EXERCISE AIM:
The required output is the exact sequence of lines from the line holding "1316x912 pixels." to the end of the records, inclusive.

+++ DATASET CONTENT +++

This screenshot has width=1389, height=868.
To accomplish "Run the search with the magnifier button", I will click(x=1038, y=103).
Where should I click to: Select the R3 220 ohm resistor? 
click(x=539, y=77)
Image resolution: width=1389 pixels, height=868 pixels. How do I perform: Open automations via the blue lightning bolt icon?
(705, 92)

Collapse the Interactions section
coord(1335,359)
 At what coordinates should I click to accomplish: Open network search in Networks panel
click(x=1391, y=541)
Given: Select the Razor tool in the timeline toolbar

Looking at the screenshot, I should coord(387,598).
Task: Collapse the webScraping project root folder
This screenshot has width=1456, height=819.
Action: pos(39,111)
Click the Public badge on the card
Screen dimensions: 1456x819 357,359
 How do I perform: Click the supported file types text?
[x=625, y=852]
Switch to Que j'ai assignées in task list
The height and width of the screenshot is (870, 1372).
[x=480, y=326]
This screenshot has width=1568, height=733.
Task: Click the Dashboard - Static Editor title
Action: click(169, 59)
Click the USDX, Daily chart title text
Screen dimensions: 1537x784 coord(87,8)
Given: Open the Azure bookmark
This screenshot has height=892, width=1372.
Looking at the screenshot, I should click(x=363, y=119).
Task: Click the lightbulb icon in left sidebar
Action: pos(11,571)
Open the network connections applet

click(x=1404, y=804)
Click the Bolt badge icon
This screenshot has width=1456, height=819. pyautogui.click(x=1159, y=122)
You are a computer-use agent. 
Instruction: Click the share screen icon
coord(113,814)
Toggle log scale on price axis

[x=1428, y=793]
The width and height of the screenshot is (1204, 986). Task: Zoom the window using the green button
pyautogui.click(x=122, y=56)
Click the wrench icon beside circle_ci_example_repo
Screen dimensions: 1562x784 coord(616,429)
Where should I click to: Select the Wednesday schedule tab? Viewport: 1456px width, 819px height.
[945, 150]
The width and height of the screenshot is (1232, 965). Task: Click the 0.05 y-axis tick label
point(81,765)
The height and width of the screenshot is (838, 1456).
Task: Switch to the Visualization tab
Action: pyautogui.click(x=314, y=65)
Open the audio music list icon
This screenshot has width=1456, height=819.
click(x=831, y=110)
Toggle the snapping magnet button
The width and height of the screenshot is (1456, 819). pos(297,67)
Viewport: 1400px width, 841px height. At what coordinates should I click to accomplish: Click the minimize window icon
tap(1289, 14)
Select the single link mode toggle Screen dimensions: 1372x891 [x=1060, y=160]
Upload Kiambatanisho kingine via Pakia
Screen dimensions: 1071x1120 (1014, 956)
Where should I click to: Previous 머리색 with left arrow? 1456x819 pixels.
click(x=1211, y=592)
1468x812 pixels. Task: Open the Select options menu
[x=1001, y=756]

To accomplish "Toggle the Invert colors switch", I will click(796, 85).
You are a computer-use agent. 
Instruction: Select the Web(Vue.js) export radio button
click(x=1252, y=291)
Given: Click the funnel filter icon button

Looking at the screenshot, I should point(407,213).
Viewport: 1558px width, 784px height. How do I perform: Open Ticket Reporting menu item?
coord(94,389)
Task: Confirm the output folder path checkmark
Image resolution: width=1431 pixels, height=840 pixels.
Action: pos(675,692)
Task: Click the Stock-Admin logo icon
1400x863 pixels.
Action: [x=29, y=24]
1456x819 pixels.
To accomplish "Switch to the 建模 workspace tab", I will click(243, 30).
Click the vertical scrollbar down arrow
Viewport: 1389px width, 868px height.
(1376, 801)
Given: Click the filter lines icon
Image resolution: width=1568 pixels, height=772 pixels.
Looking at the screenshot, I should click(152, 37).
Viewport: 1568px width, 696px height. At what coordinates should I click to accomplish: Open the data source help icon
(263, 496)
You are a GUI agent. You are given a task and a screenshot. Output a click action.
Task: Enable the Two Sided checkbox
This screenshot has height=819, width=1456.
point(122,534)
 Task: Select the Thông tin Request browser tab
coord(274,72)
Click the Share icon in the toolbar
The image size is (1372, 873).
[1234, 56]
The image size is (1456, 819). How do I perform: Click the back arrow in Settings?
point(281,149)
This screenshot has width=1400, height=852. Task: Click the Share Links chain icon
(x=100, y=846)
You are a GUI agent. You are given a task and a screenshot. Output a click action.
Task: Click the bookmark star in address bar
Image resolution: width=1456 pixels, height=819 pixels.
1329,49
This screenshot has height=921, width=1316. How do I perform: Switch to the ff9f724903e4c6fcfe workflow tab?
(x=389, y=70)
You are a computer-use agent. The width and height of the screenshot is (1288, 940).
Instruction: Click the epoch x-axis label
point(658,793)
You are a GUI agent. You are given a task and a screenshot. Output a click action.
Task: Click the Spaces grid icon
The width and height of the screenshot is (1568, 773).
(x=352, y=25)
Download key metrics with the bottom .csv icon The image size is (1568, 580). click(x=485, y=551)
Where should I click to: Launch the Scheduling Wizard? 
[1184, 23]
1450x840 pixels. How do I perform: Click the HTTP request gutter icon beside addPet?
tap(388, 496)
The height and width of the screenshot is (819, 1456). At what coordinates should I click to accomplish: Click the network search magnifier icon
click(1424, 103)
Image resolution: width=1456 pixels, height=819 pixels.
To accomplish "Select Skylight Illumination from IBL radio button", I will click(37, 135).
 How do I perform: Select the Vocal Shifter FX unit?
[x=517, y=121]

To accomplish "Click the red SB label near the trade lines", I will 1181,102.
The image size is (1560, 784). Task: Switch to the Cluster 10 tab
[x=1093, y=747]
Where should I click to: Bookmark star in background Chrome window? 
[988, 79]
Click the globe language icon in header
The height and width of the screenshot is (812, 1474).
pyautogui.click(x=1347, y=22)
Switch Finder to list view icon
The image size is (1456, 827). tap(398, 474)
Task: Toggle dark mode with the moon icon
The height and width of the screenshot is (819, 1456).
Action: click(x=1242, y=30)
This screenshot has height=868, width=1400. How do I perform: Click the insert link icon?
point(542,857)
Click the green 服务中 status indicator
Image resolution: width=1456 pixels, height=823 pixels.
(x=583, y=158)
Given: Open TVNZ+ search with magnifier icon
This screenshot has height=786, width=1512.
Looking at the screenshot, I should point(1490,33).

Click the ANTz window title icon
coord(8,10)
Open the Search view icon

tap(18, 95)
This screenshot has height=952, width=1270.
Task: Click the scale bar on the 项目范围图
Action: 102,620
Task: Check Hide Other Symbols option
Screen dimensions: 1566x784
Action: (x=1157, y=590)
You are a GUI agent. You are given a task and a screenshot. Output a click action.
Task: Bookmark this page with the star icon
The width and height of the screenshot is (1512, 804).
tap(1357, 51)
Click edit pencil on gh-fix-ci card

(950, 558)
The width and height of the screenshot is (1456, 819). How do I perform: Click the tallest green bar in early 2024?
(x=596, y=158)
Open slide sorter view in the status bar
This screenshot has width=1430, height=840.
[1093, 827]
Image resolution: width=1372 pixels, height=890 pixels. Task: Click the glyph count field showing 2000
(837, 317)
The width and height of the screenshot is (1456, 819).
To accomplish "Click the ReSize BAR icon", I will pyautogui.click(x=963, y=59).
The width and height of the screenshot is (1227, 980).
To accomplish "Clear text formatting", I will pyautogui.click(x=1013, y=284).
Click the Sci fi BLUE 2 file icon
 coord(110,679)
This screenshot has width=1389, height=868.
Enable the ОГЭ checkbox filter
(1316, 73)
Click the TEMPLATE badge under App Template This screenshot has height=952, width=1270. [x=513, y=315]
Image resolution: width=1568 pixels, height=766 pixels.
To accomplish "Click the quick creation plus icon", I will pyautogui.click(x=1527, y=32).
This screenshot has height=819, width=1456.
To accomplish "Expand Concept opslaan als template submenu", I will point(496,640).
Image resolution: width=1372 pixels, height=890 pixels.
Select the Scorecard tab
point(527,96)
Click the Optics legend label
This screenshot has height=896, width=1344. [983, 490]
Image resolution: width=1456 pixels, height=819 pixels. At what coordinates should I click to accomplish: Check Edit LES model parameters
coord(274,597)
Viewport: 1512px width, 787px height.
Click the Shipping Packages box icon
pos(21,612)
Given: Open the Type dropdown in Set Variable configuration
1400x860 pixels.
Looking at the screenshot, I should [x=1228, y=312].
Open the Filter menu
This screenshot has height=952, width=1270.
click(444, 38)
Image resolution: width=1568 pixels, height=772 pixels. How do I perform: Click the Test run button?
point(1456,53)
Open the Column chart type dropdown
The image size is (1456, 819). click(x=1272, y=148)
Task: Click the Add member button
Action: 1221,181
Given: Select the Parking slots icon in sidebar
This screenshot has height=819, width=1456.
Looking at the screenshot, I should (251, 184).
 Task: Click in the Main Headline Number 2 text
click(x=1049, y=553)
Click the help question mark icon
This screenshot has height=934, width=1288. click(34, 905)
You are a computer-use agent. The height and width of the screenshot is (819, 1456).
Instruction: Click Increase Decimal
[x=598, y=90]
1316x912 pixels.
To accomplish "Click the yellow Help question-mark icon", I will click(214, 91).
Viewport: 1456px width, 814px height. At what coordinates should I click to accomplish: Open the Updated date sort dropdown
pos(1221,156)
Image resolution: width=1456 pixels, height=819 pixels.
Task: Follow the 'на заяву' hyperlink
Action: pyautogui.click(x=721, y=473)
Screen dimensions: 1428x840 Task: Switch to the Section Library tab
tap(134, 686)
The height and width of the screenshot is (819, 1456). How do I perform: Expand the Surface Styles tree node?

+++

SOLVED EXERCISE:
1316x912 pixels.
To accomplish "Click the yellow Help question-mark icon", I will click(214, 91).
Viewport: 1456px width, 814px height. At what coordinates should I click to accomplish: Open the Updated date sort dropdown
pos(1221,156)
Image resolution: width=1456 pixels, height=819 pixels.
Task: Follow the 'на заяву' hyperlink
Action: pyautogui.click(x=721, y=473)
Screen dimensions: 1428x840 Task: Switch to the Section Library tab
tap(134, 686)
The height and width of the screenshot is (819, 1456). How do I perform: Expand the Surface Styles tree node?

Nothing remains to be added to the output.